Expected vs Observed z-scores are not the same

tamil-acog commented 2 months ago

Hi team,

I am trying to build a pipeline for fine-mapping with Susie. My results are sometimes off. I'll describe about my input data and what are the issues I am facing, please help me resolving that if possible.

I use, UKBB data for the fine mapping. Both my sumstats and LD matrix are from UKBB data.

After, going through some of the discussions in the issues, I found out that I have follow the following,

1) ESTIMATE_RESIDUAL_VARIANCE = False 2) Calculate the LD matrix with built-in R "cor()" function rather than plink.

After, adjusting my pipeline with the above changes, I face the following issues: 1) Expected vs Observed scores plot, still doesn't exactly match even though I have an In-sample LD matrix. 2) It takes a very large time to calculate the correlation matrix using built-in R. Is there a better way to do it? 3) Sometimes I don't get any credible sets. So, what should be an ideal, "coverage" parameter?

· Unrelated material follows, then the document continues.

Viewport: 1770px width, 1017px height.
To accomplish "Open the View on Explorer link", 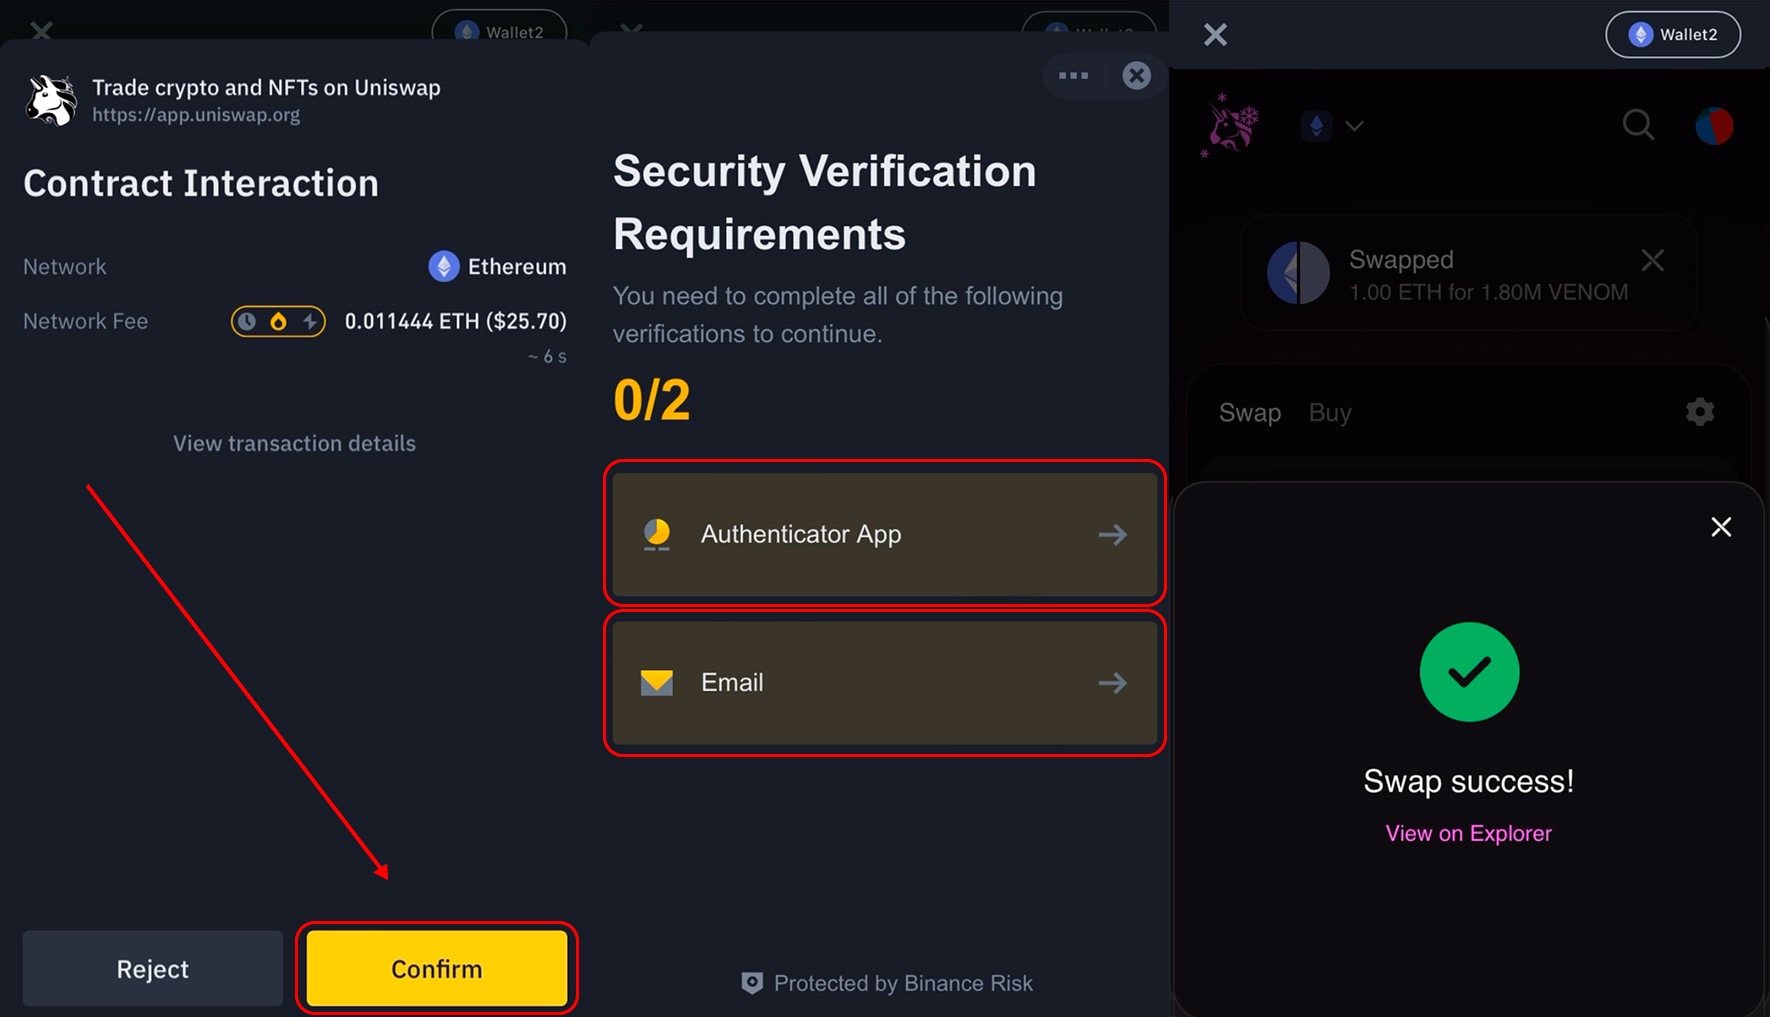I will [x=1468, y=834].
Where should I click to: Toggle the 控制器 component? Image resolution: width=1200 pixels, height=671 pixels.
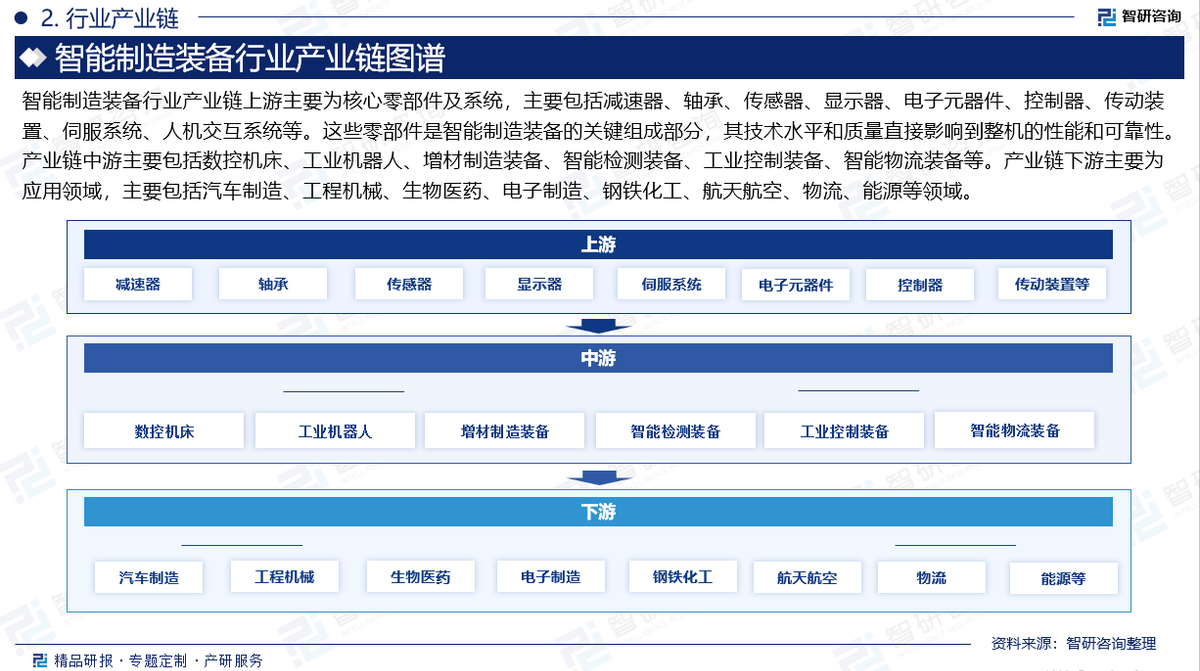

Expected vs Observed plot:

Z-scores distribution:

pcarbo commented 2 months ago

@tamil-acog The first thing that jumps out at me is that your association results don't seem very strong. I presume you first ran a basic association analysis (in PLINK, for example)? What were the smallest p-values from this association analysis? If the association results are not strong enoug it may not make sense to perform fine-mapping in this region. (Typically we look for p-values smaller than approximately 1e-8, although this may be different in UK Biobank depending on how the association analysis is conducted.)

tamil-acog commented 2 months ago

Hi Thank you very much for the timely response. I got your point and I checked the p-values and you were right. Thanks

But my concerns are mainly on "Expected vs Observed Z-scores": I checked for other traits, I got some hits there in the credible sets. But, still the "expected vs observed" plot is same as above, though my LD matrix is in-sample.

Some info:

My reference panel is UKBB 450k data for LD matrix. My GWAS also comes from this data only. So, it is In-sample LD matrix
I use plink to calculate the LD matrix("plink --bfile mydata --extract variants.txt --keep-allele-order --r --matrix --our ld_matrix")
For the latest run, where I got some credible sets, my Lambda was 0.0442

My questions:

Why is still my "expected vs observed" plot off as compared to the straight line as shown in the susie examples? I also went through some github issues and I read that, if the LD matrix is In-sample, we are supposed to get a straight line. What am I missing here? And is it ok that my plot is off even though it is in-sample LD?
What other method is recommended to calculate the LD matrix other than plink? I tried built-in R "corr" function, but I am unable to completely parallelize the operation and it takes very long time?(Asking this because, in certain Github post, read that built-in R corr has better round-off errors compared to plink and I also suspect this is the reason for my exp vs obs plot being off.)
What is an acceptable range of Lambda?

pcarbo commented 2 months ago

Hi @tamil-acog, I'm not super familiar with PLINK, but this does look like the right approach. Did you also run your association analysis in PLINK?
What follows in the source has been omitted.